Friday, November 17, 2006

Savior or Satan?

This does have a point, so don't fret about that.

It may not be a good point, but there is one.


So I'm reading Cable/Deadpool this week, and I've reached the point where a few citizens of Rumekistan have found Cable lying facedown and shot in the street. Good thing Wade felt bad about leaving him in the sewer or they'd have never found him, huh? Not that would have mattered much.

The people start carrying Cable to a hospital, hoping that someone will be able to aid their fallen leader, and I start getting an odd sense of deja vu. The whole thing reminded me of that Superman episode "Legacy" where Supes having gotten free from the mind control Darkseid placed him under proceeds, as Chris Sims might say, to wreck Darkseid's shit. At the end Darkseid is lying beaten before the people who he's crushed for so long. Rather than rejoice that they're, as Superman says "free", the people rush to help their dark god, carrying him to someone who can help.

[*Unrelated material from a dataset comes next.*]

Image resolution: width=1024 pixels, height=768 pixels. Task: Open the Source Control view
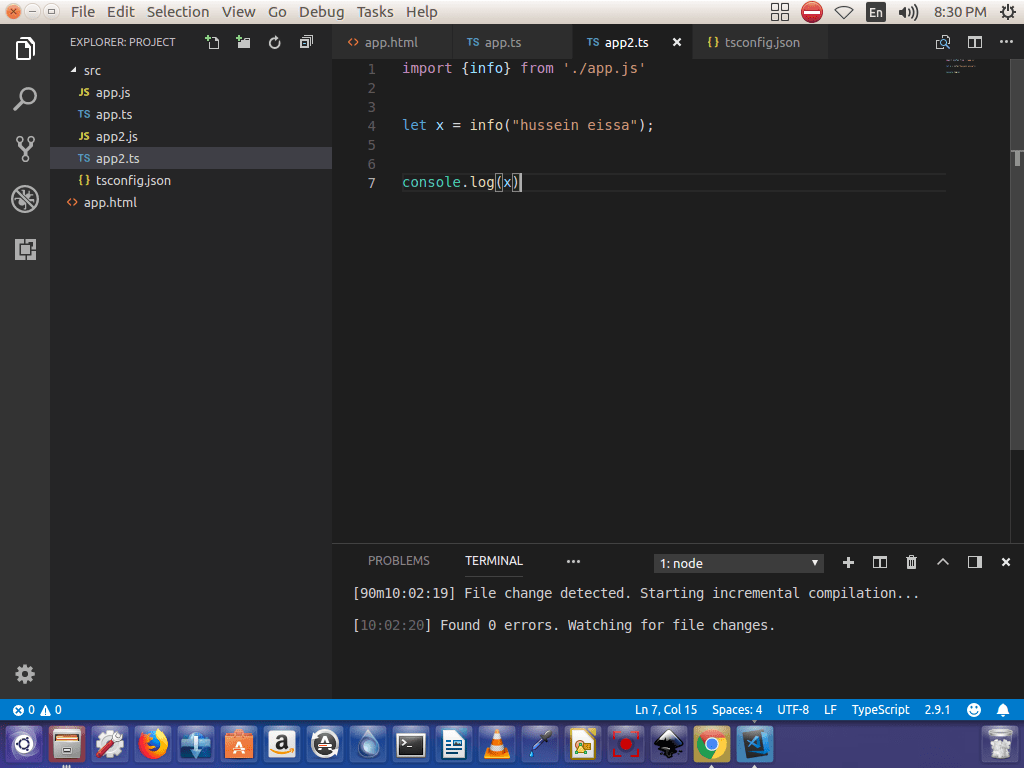click(x=25, y=149)
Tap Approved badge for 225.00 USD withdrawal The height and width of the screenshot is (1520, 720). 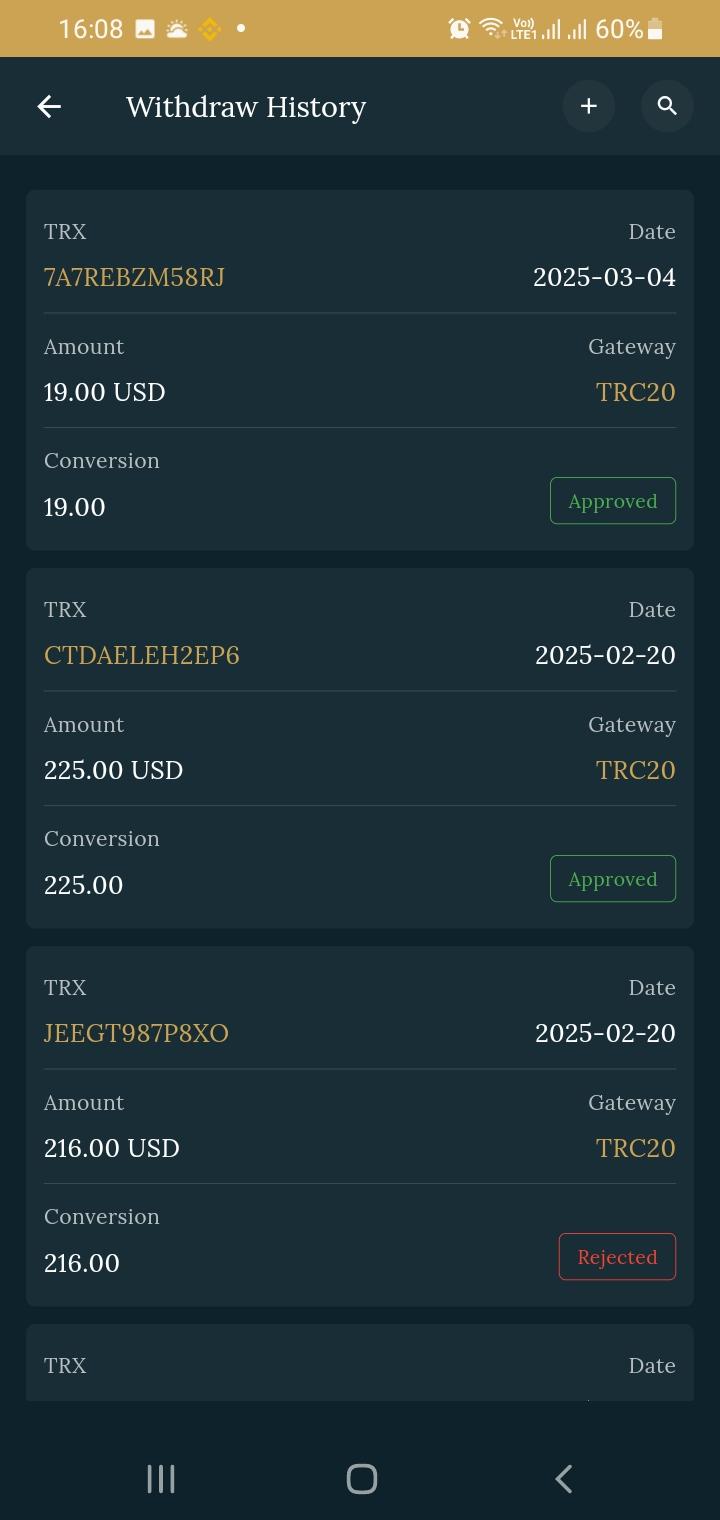click(x=612, y=879)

Given Cable's tendency to come off as being damn near all-knowing, and seemingly always being fifteen goddamned steps ahead of everyone else, while simultaneously possessing ludicrous power, and his attempts to unify people, it was kind of a weird moment.

Then yesterday another comparison came to me, that being the elevated train scene in Spider-Man 2. Spidey saves the train from going off the rails, and then the people save him from falling off himself, passing him back above them to a safe place to lay him down. It matches the emotional aspect more accurately, with the people showing concern and gratitude for someone who saved them, but Spidey's never really been a member of the "I know better than you" camp, so character-wise, it kind of falters.

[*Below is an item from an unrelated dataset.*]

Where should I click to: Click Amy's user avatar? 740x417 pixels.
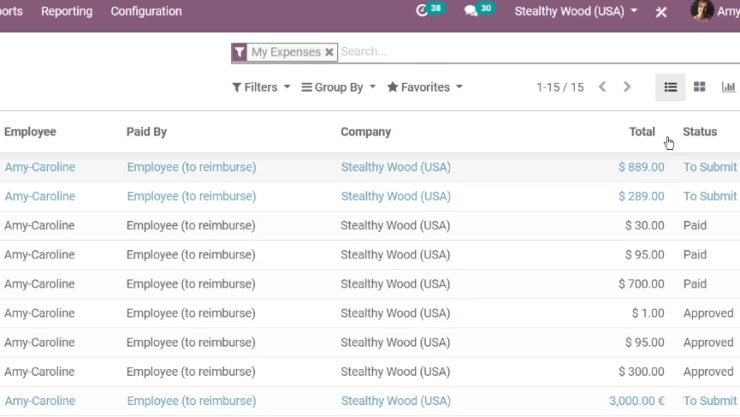702,10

I think the two things neatly encapsulate Cable. Is he a hero, someone who's going to save Earth from all the death and hate that he's seen in his life? Or is he a greater monster (or just misguided) bringing people together, making it that much easier for them to be crushed under one heel?

2 comments:

LEN! said...

Cable is one odd guy. He wants to be a hero, do the right thing, help people be free and live together in harmony. Unfortunately, his approach comes from an environment where people treated him as a messianic figure, where he could never do the right thing, and where no one could ever hope for freedom or harmony.

So he comes off as a militant madman, which isn't surprising. His playbook is The Art of War, which he studies... religiously.

I've noticed a lot of parallels between Cable and King Arthur. If there was an Arthur, he was most likely some sort of warlord, conquereing his neighbors in an attempt to create a greater peace for the entire region. Thus, Cable, at best, is some sort of twisted warlord, trying to create peace over the Earth. Take that as you will.

Anonymous said...

Cable was a sketch Rob Liefeld did and that the editors named. The they threw him in the book and thought up his origin later. Because of all this, Cable's been a little bit of everything to everyone depending on what the story calls for. Recently, and I'm a little biased for the Warren Ellis 'X-Man' issues, Cable's got that messiah complex, the power to be a force for social (maybe religeous?) change, which would be an interesting thing t see in a mutant book considering how evolutionary it all is, but he's just bogged down by the shoulder pads, guns and ridiculousness.